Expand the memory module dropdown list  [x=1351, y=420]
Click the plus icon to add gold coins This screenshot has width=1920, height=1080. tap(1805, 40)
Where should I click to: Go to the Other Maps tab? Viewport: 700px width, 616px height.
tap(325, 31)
==
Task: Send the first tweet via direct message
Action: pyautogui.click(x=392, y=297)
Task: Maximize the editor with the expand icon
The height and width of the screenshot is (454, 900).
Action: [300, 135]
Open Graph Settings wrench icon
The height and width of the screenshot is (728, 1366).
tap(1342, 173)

— PROBLEM STATEMENT —
Filter the data down to the lines that contain the string "icon", and copy them.

— RESULT OF THE TASK —
Click the plus icon to add gold coins This screenshot has width=1920, height=1080. tap(1805, 40)
Task: Maximize the editor with the expand icon
Open Graph Settings wrench icon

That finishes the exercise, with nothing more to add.